*** DATA FOR PROCESSING Section Begins ***

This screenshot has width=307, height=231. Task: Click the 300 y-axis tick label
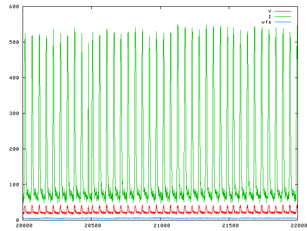click(x=13, y=114)
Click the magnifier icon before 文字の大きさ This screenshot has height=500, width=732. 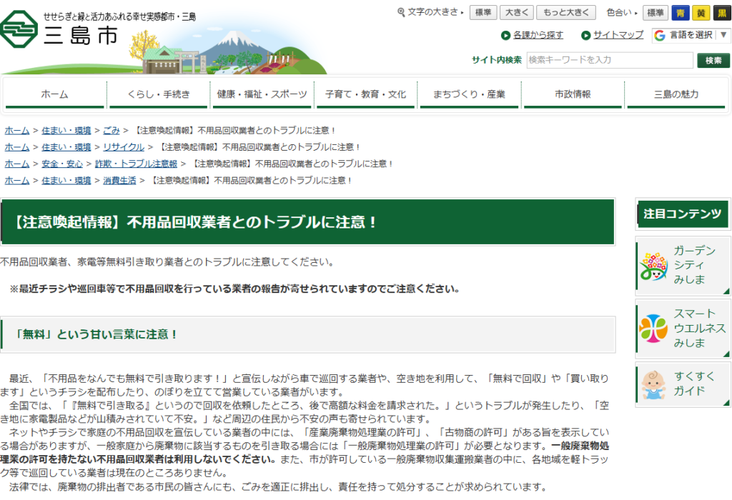[402, 11]
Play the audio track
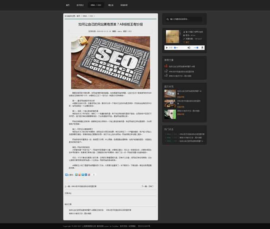Image resolution: width=270 pixels, height=229 pixels. coord(167,48)
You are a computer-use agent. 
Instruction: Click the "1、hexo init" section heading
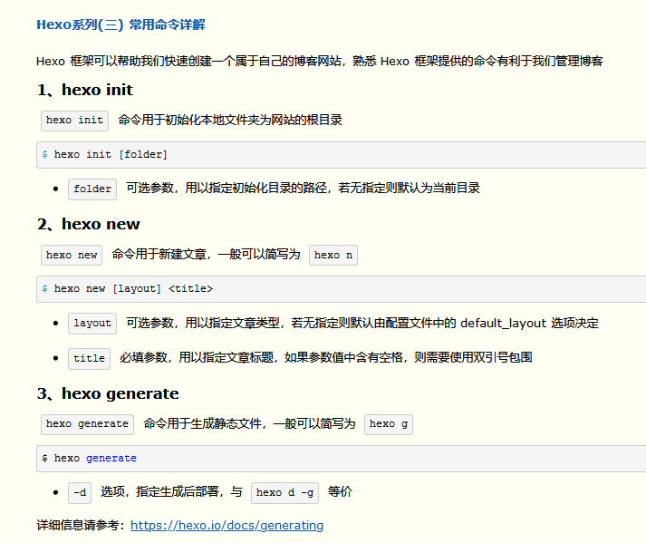(85, 90)
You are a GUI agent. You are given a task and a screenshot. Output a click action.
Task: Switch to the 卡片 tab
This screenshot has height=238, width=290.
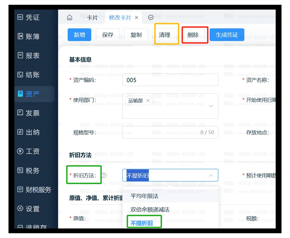click(x=92, y=18)
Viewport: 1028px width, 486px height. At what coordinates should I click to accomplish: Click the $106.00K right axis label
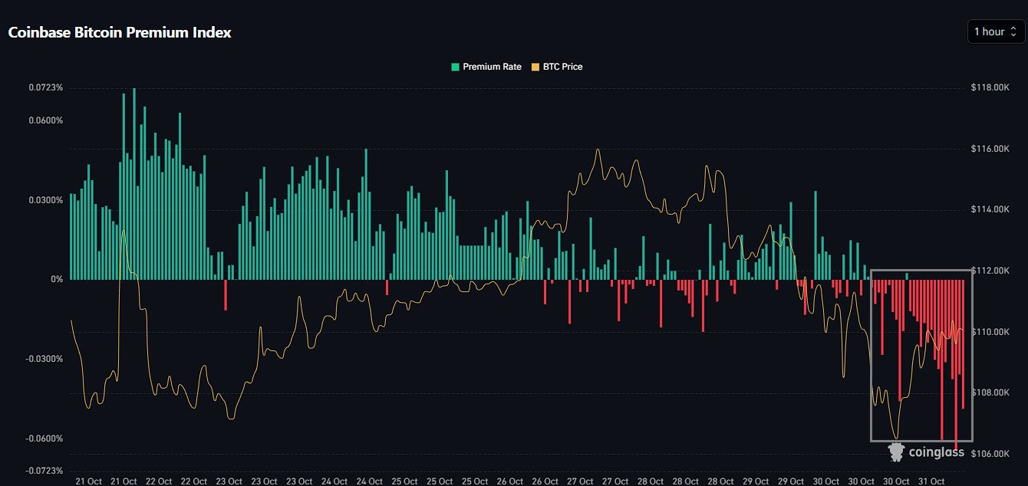[x=990, y=454]
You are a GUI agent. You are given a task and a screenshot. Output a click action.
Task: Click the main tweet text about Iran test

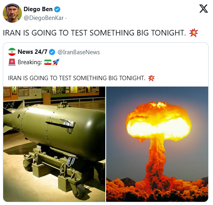95,33
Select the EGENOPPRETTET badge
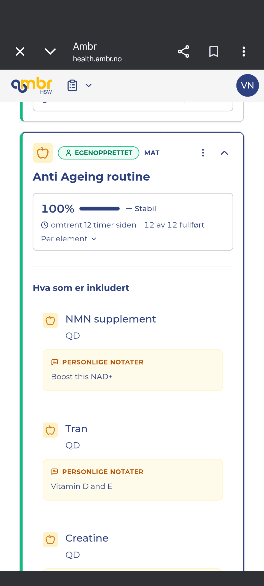This screenshot has height=586, width=264. tap(98, 153)
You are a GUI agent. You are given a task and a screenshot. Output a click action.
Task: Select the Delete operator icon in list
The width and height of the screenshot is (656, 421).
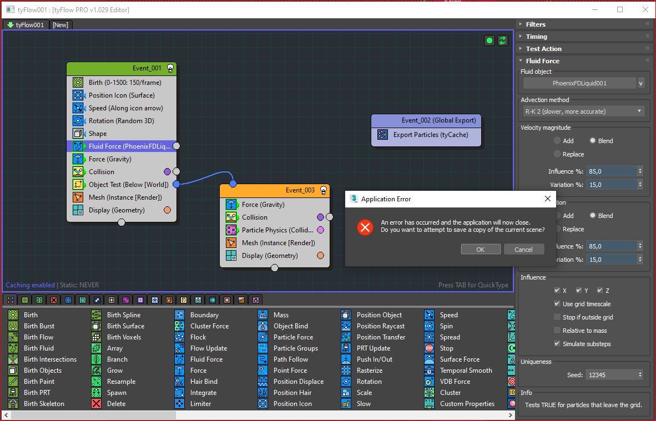(x=97, y=404)
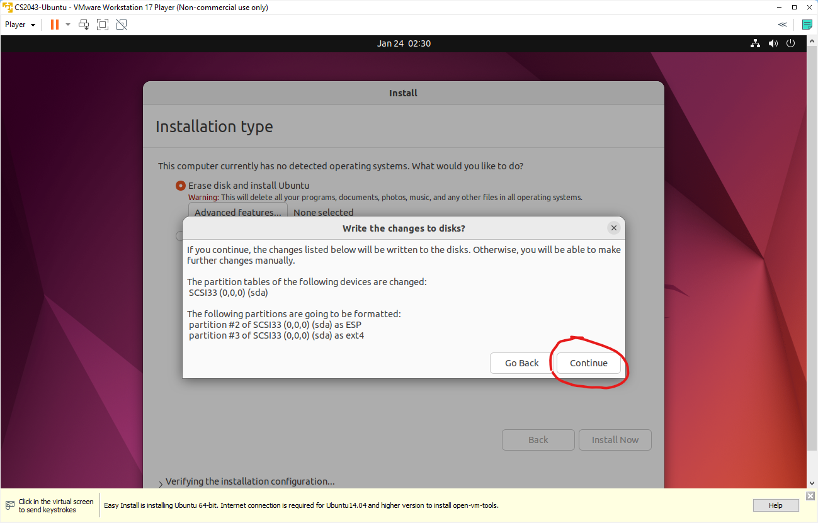Open the Ubuntu power menu icon

791,43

*** DATA FOR PROCESSING Section Ends ***

## EXERCISE
Only the lines from the one containing "Task: Select the Delete operator icon in list" through the last line of the material are to be restated word for word; no picture is to be included.

## REPLY TO THE TASK
Task: Select the Delete operator icon in list
The width and height of the screenshot is (656, 421).
(x=97, y=404)
Open the Ubuntu power menu icon

791,43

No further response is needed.